Les risques et contraintes des taux immobiliers faibles

On pourrait croire que la baisse des taux d’intérêt pour les prêts immobiliers pour expatriés et non-résidents est forcément bénéfique pour l’économie. En effet, ça devrait permettre à ces personnes d’emprunter plus facilement afin de construire ou d’acquérir un logement et devenir par la suite propriétaire.

Pour se faire, les français (résidents et non-résidents) empruntent de plus en plus ces dernières années. L’encours des financements immobiliers ne cesse de progresser en France et même en Europe. Selon les derniers rapports de la banque de France, une nette progression a été remarquée en juillet dernier au niveau des encours de crédits à l’habitat, avec un total d’1 milliard d’euro. Il faut remonter à mai 2011 pour retrouver un tel rythme.

Au total, l’endettement du secteur privé non financier, a poursuivi la croissance dynamique observée ces dernières années pour atteindre le niveau de 133,2% du PIB au premier trimestre 2019, un taux supérieur à la moyenne de la zone euro.
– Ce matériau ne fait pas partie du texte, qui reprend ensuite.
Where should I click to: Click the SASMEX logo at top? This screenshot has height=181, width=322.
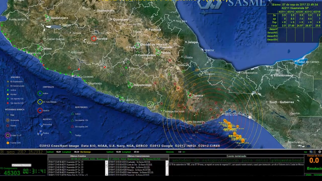pyautogui.click(x=236, y=4)
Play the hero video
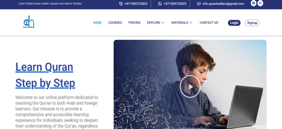The height and width of the screenshot is (129, 282). pyautogui.click(x=190, y=86)
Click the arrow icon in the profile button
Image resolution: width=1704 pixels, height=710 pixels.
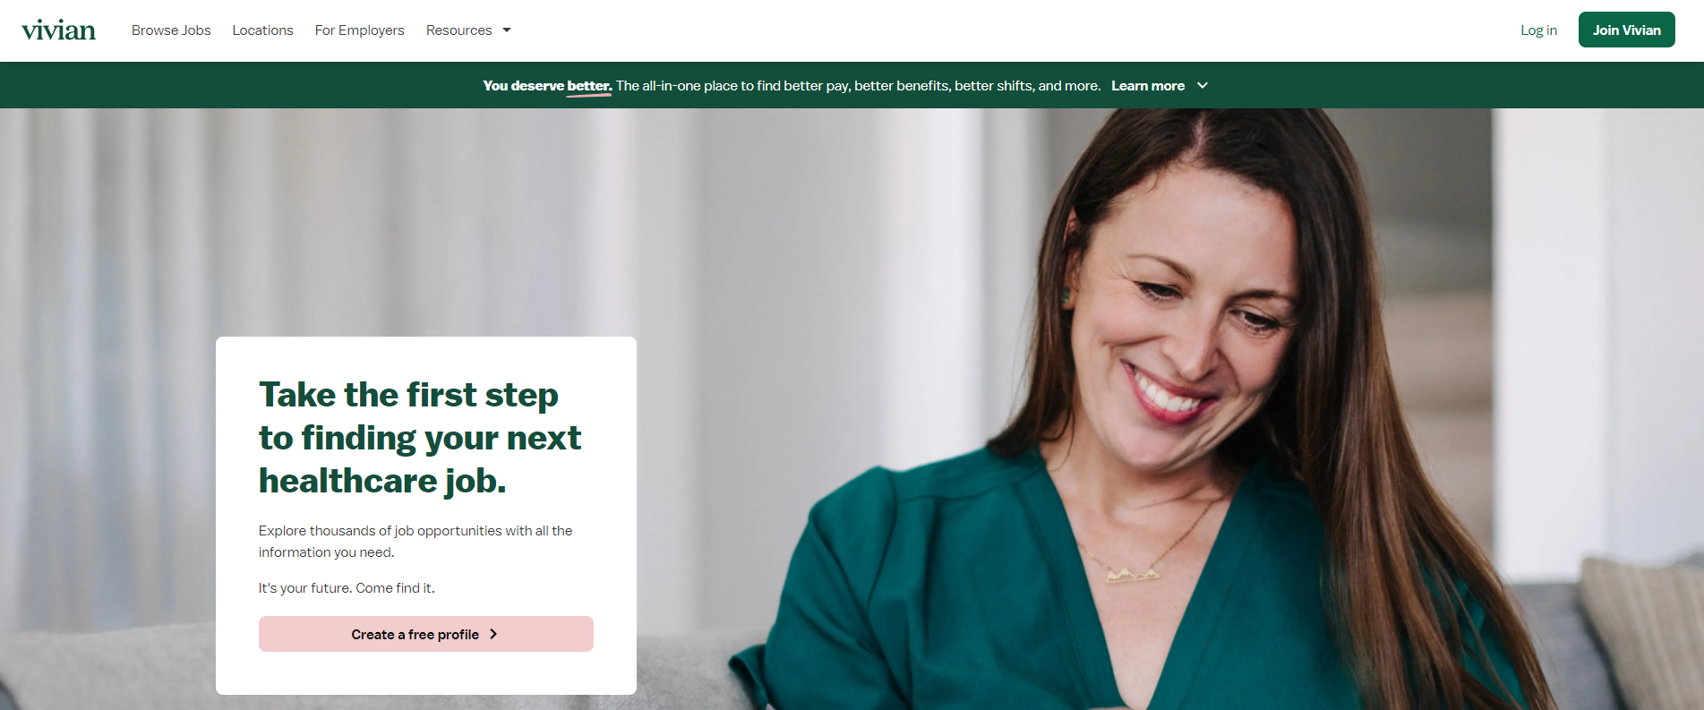pyautogui.click(x=493, y=634)
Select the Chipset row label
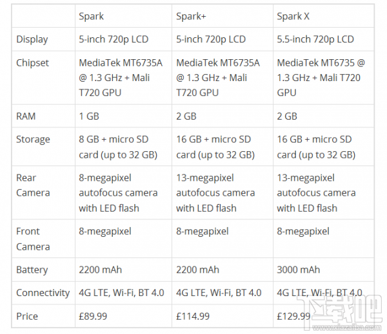 pos(32,63)
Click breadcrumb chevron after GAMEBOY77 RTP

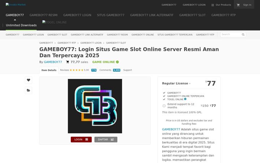pos(78,43)
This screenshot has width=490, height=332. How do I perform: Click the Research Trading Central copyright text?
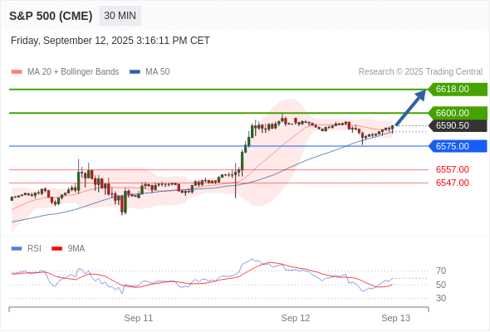point(420,72)
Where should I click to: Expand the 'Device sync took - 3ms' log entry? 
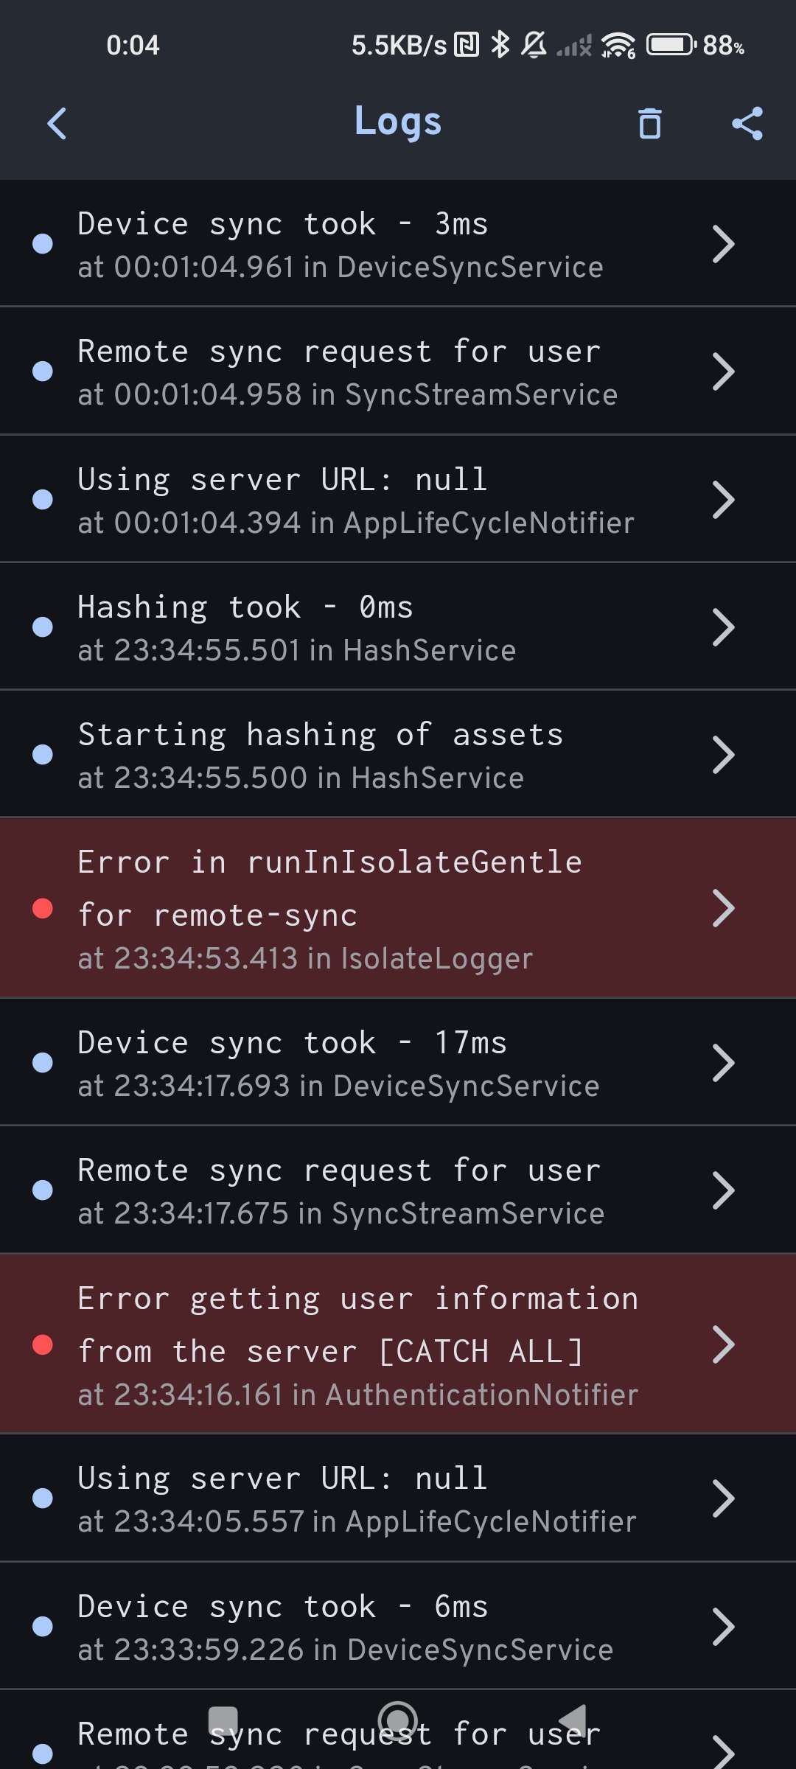click(724, 243)
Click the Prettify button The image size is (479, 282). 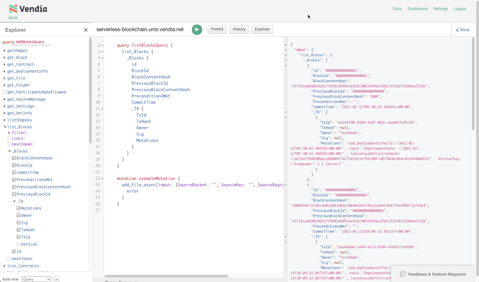pos(217,29)
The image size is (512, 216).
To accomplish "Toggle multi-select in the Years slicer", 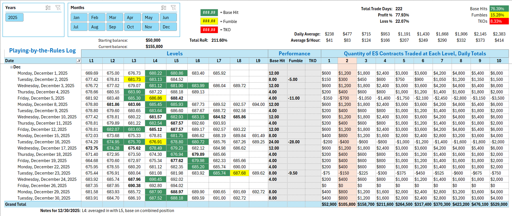I will [48, 8].
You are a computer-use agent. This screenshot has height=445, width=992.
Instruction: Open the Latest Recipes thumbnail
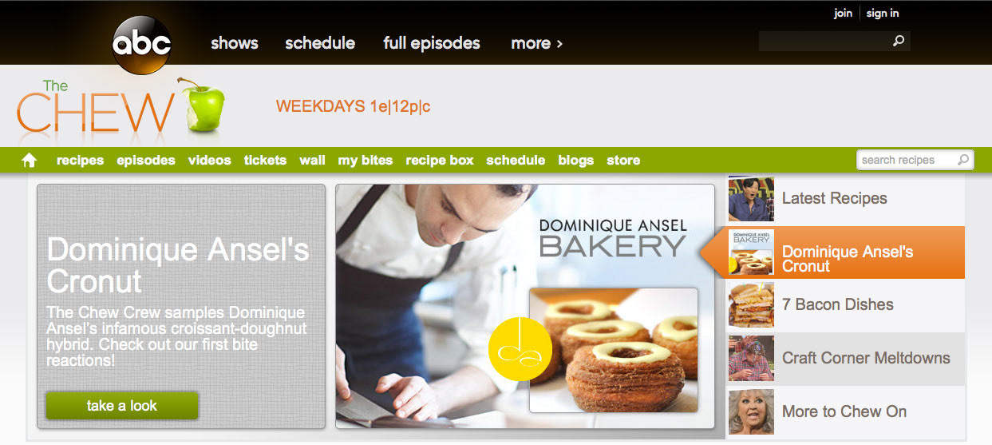click(x=751, y=198)
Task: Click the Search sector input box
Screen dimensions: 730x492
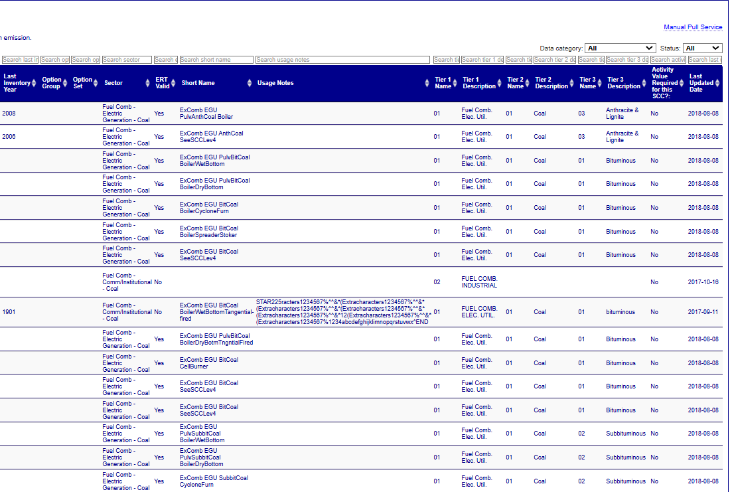Action: 127,60
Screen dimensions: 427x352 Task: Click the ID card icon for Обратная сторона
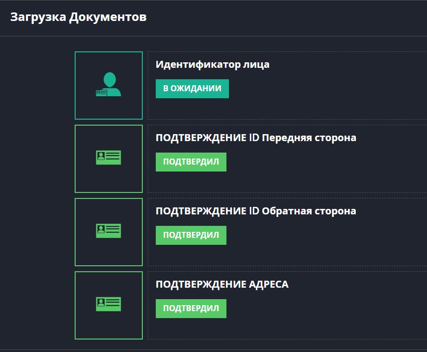[x=108, y=231]
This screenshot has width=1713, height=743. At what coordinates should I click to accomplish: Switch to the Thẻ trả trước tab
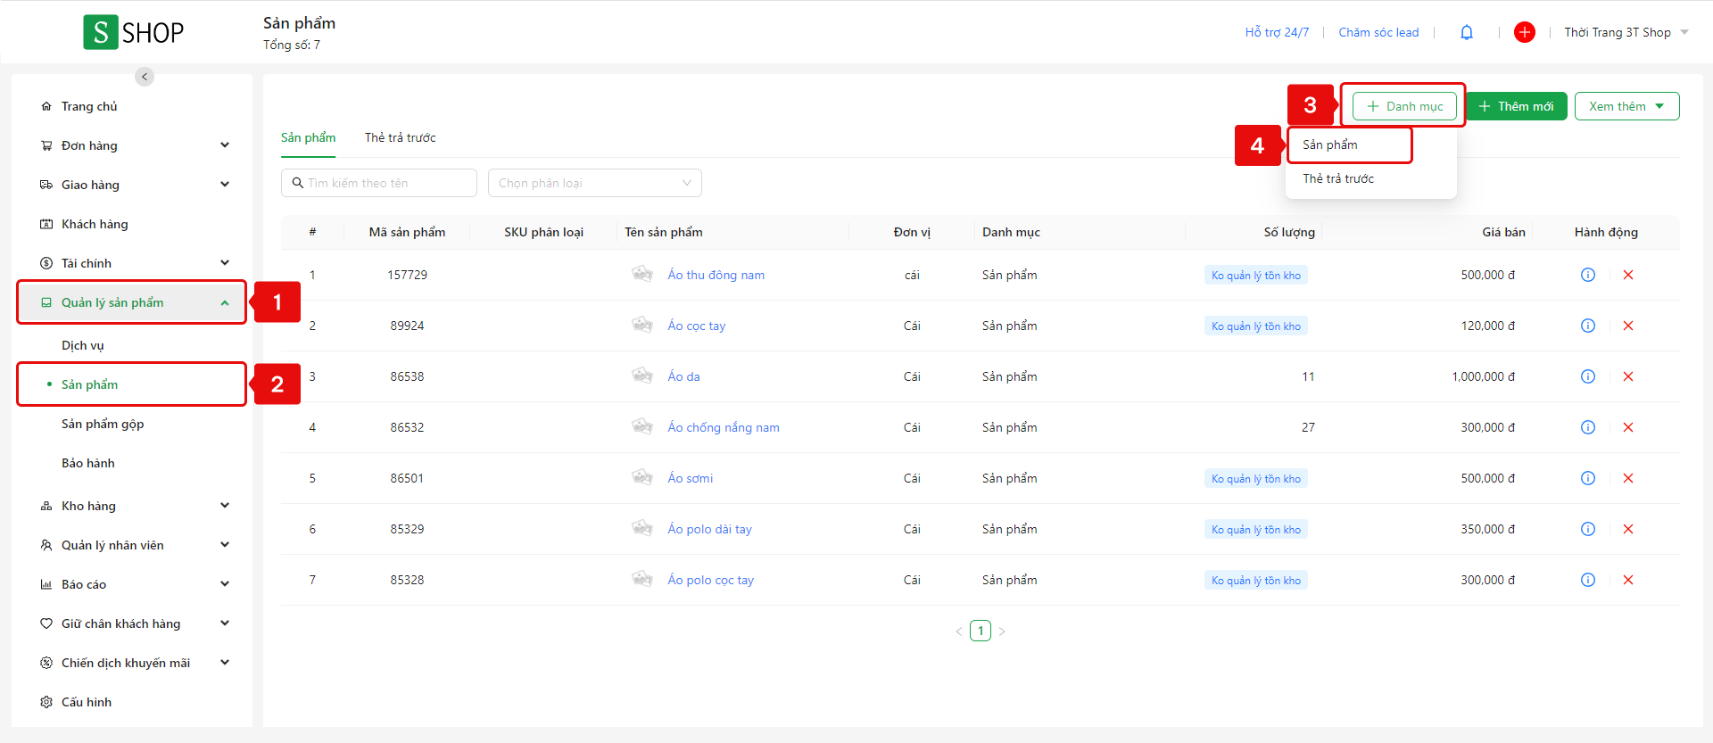400,137
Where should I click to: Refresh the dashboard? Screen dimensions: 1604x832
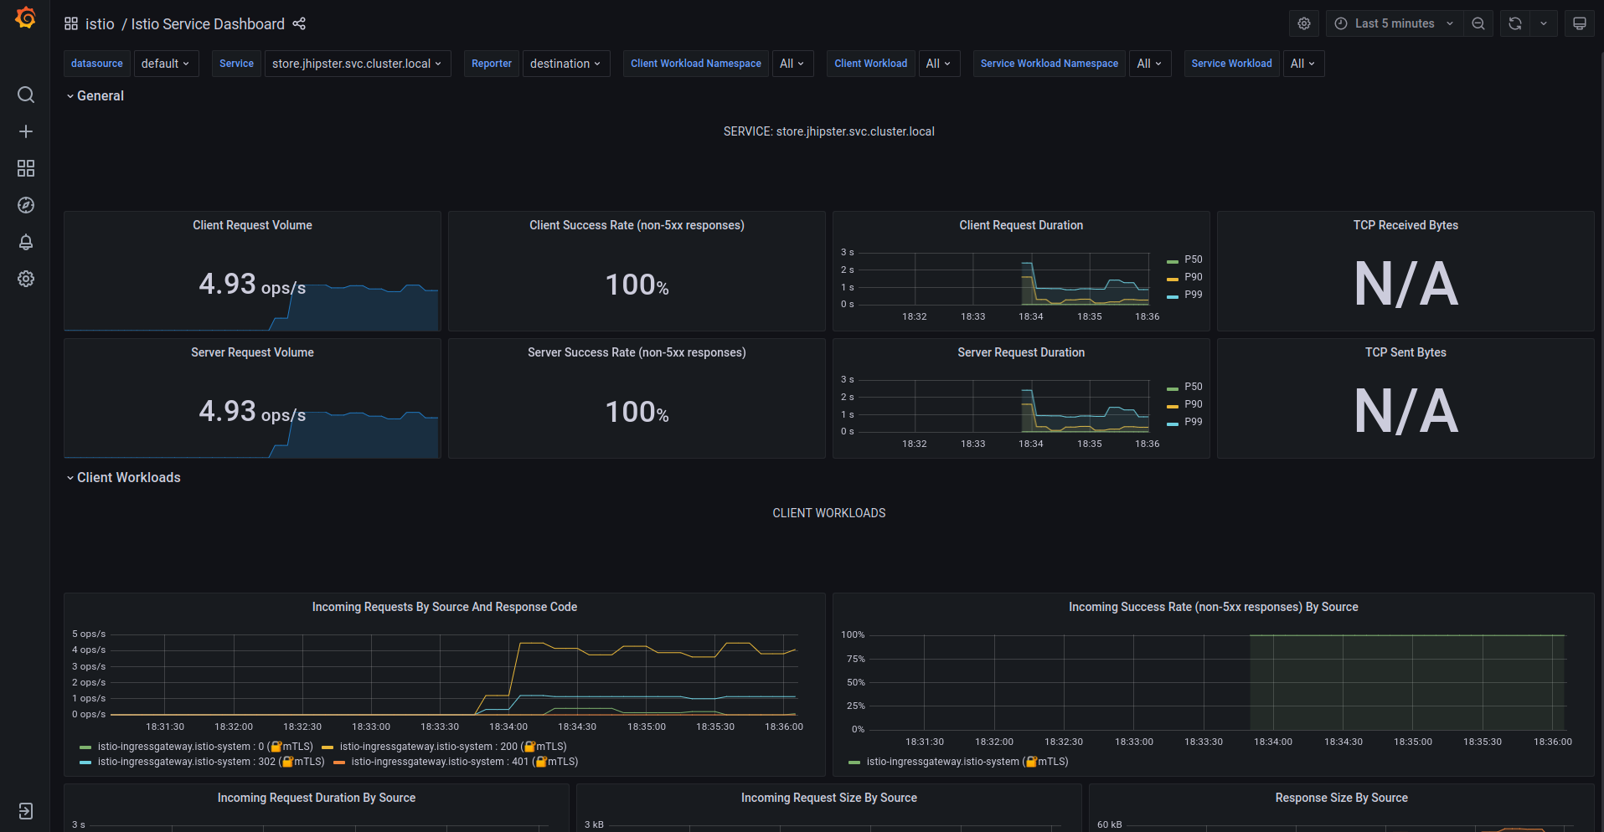pos(1515,23)
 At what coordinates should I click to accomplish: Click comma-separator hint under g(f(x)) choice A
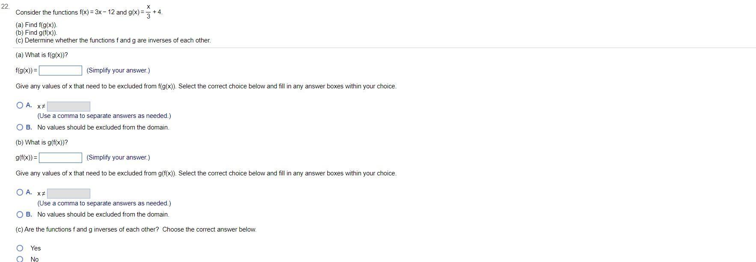point(104,203)
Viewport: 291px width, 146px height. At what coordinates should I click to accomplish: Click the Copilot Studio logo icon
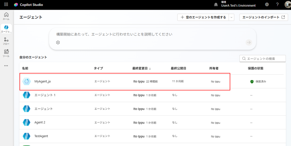pyautogui.click(x=16, y=5)
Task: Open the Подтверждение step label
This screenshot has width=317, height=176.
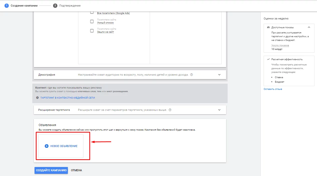Action: point(70,5)
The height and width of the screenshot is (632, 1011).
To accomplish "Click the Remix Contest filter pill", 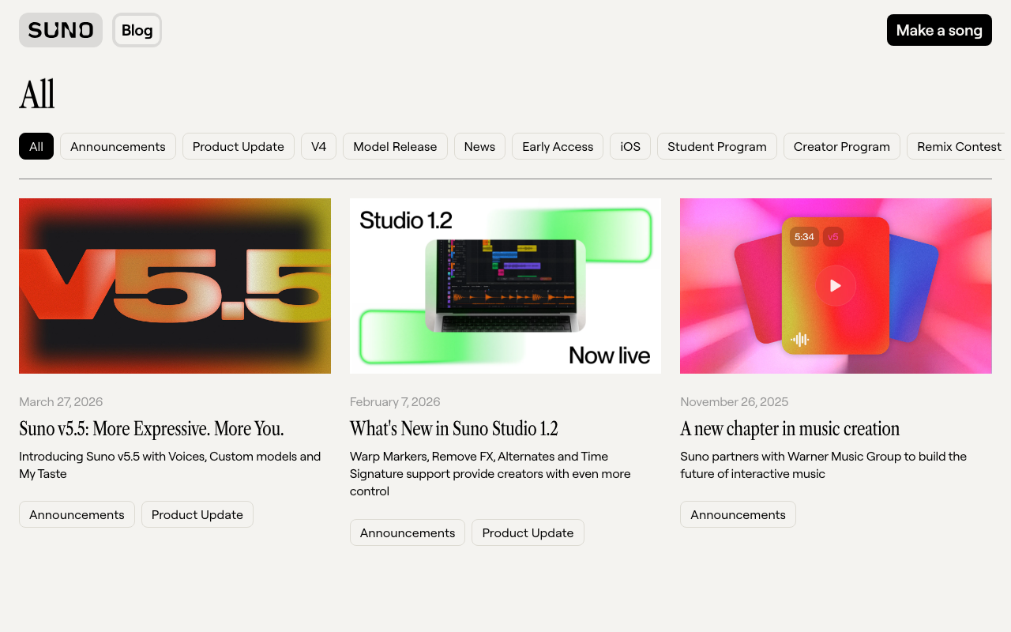I will pos(958,146).
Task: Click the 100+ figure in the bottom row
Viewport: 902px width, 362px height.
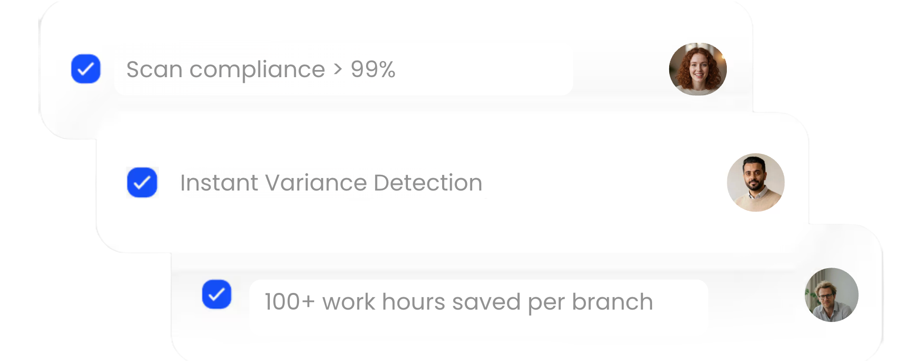Action: coord(289,302)
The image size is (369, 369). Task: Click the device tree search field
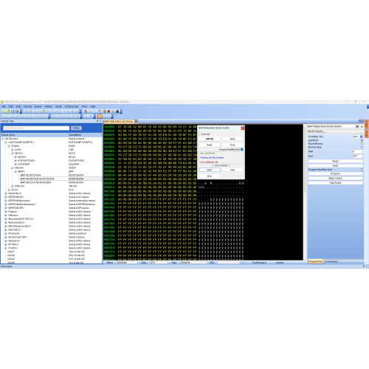[x=36, y=128]
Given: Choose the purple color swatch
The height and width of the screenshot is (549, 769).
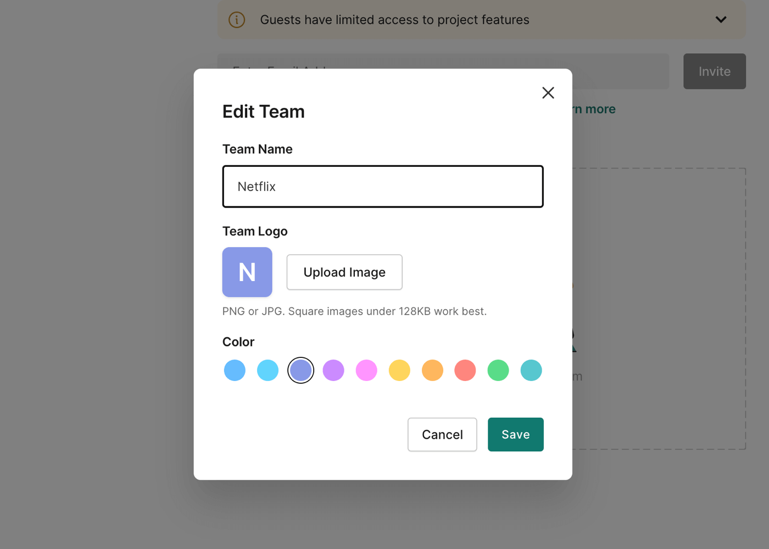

Dans ce sens, les autorités envisagent de prendre des décisions radicales et réfléchissent à des mesures strictes suite à la baisse des taux intervenue cet été, en zone euro et au niveau mondial. D’après le Haut Conseil de Stabilité Financière (HCSF), le risque a surtout augmenté en termes de profitabilité et de gestion actif-passif pour les institutions financières. De plus, la rentabilité des banques pourrait être affectée par ces taux sur le long terme. En effet, des taux aussi bas impliquent que les marges bénéficiaires des banques soient très faibles. Pour y faire face, les autorités conseillent les banquiers de réviser à la hausse les taux pratiqués pour éviter une crise immobilière, qui ne pourra qu’accentuer davantage les problèmes de logement des résidents et non-résidents. Pourtant, il y a 8 ans, ces mêmes autorités avaient déjà signalé leur vigilance quant à la croissance du crédit immobilier.

Il faut noter également, que les taux pratiqués en France sont tout simplement les plus bas de la zone euro. Les taux attractifs pratiqués par les banquiers constituent pourtant une réelle menace pour le secteur immobilier d’après le gouverneur de la Banque de France qui, à son tour, invite les banques à revoir leurs taux.

Du coté des courtiers, on entend un autre son de cloche. Ils estiment que ces taux bas n’affecteront en aucun cas le secteur immobilier, et que ce dernier dépendra plutôt de la situation économique du pays. Du coté des banques, ce rappel à l’ordre aura peu de chance d’aboutir à des résultats probants. En effet, la concurrence interbancaire féroce a transformé le crédit immobilier en produit d’appel, malgré des marges quasi nulles.